Fear to Fun in 5 Steps
Fear! It started with our new 1 Million Readers Campaign. I was fine putting something up on the website, but the idea of marketing by putting myself out there made me want to run away.
Here are the 5 steps I took to move from debilitating fear to fun in only 10 days!
STEP 1: Start wherever you are and say what you see to yourself. (Hint: Friends and coaches who say what they see can help you see things you can’t.)
Eva helped me recognize the emotion as panic and find my trigger word, “marketing.” Another friend, Janna, suggested that I focus on my body during the panic since my mind goes blank. So for the next week I said what I saw to myself in response to the word marketing: “Here it comes again. Your face and arms are tingling and cold. Your stomach is tight. That feels awful! No wonder you want to run away.” Observing, rather than blindly reacting reduced the fear.
STEP 2: Find the belief and say what you see to yourself.
Right on cue another friend, Elizabeth, showed up. During our conversation she heard me say, “I feel like I have to defend myself, and I can’t. I don’t have the right credentials.” Bingo! That was the debilitating belief.
Never mind my over 15 years of experience and success. That old belief was still running the show. My say-what-you-see-for-you phrase, “You feel like you have to defend yourself, and you can’t,” got me to the next step.
STEP 3: Find the childhood source of the belief.
During the next day and a half I noticed all the places defending myself came up - being late, not putting something away, not getting something done, etc. Each time I said what I saw to myself and nodded back. Then suddenly, a familiar old sentence popped into my head, “What do you have to say for yourself?”
Whoa! That was the source. It was what my dad used to say when I did something wrong. I felt like I had to defend myself and couldn’t. What was at risk? My dad’s approval, or from a child’s point of view, my survival. Panic was justified.
When I shared this with my sister Randi, she pointed out that Dad’s question (or more accurately non-question) was a huge improvement over what he had experienced as a boy. Back in the days when children were to be seen not heard, he was backhanded anytime he tried to defend himself. This was his attempt to give his kids a chance to be heard. He couldn’t have imagined we’d be too scared to answer, because he would have jumped at the chance!
STEP 4: Watch it all unwind. Notice how everything you've done in relation to this belief suddenly makes sense.
For me it was most obvious in Language of Listening where my goal is to give every child on the planet a chance to be heard. A chip off of the old block, you might say? Yes, personal growth continues across generations. Finding the source took me from insight to breakthrough!
STEP 5: Make it real. Put your new belief into words that resonate with you, and take actions to prove it works.

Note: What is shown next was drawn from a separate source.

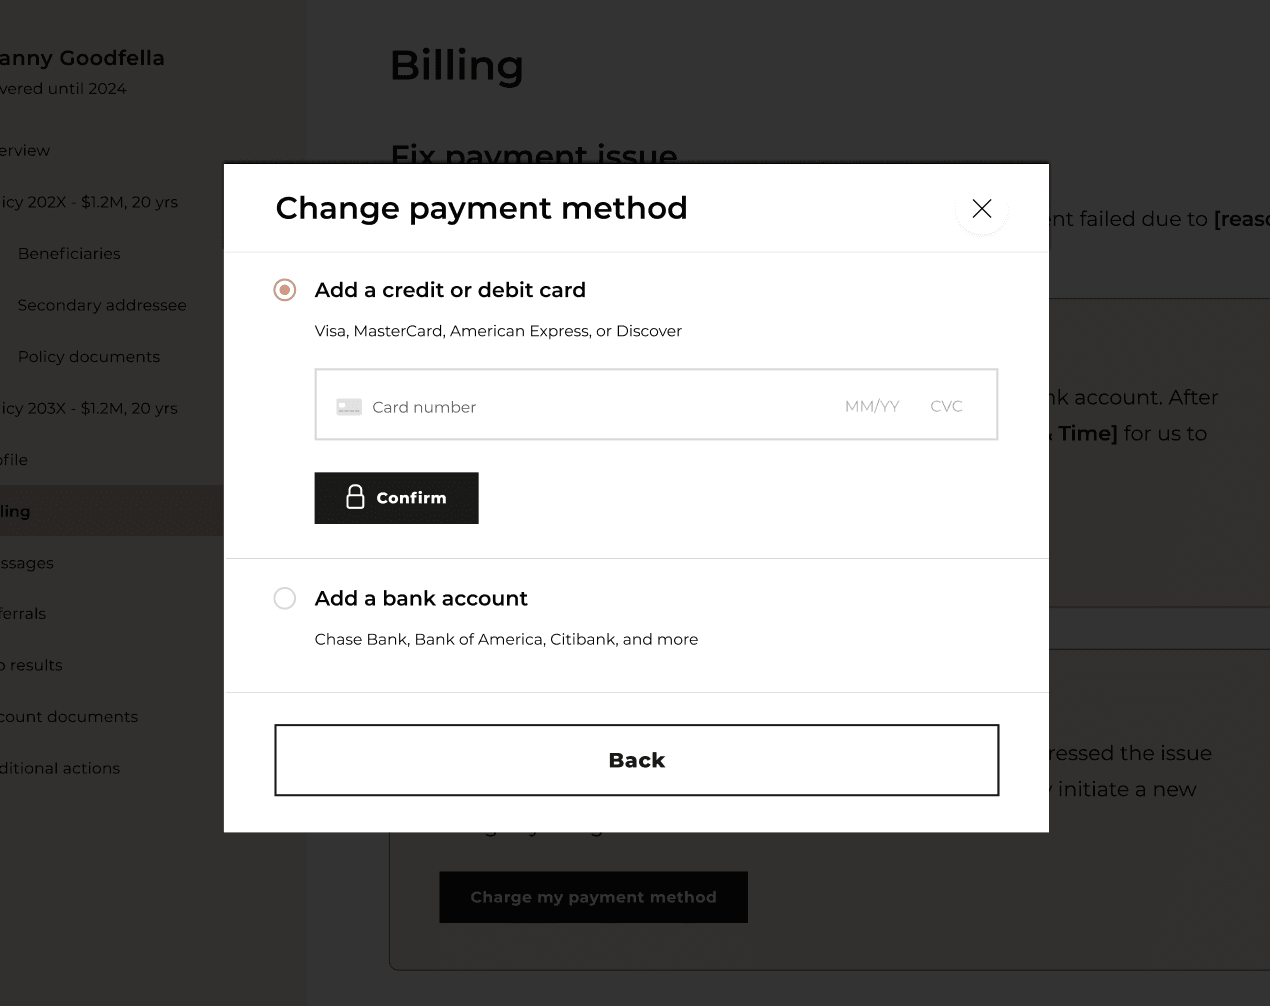The height and width of the screenshot is (1006, 1270).
Task: Click the lock icon on Confirm button
Action: 355,497
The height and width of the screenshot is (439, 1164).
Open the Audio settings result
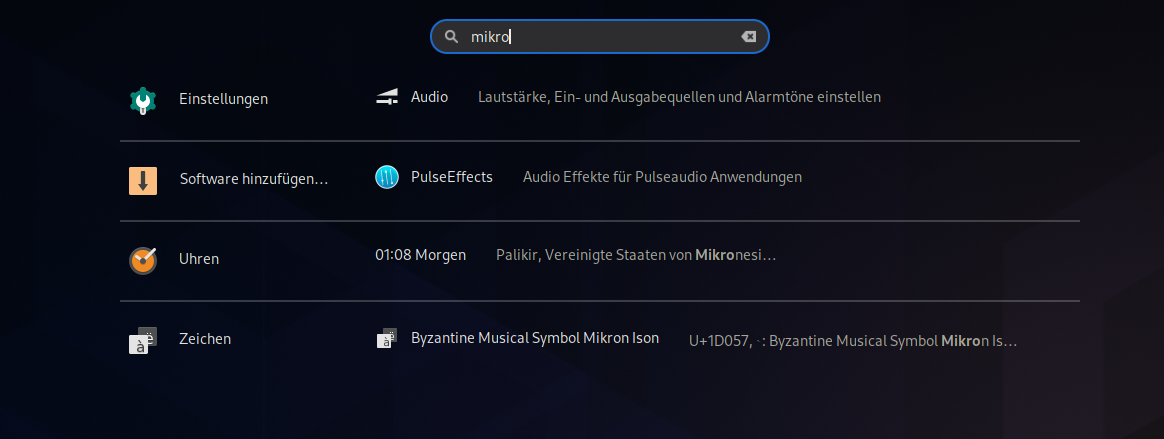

My new statement is, "You don't have to defend yourself!" I get tickled each time I think it, like I somehow always knew it was true! It's a great reminder and confidence booster for the challenging moments ahead. The action I took was to give a presentation. My usual 5 minutes of dry mouth and week knees in front of the room was replaced by a joy of sharing. I even gave myself permission to say, “You can ask me about anything that doesn’t sound right to you. Feel free to challenge me!” They did, and it was fun!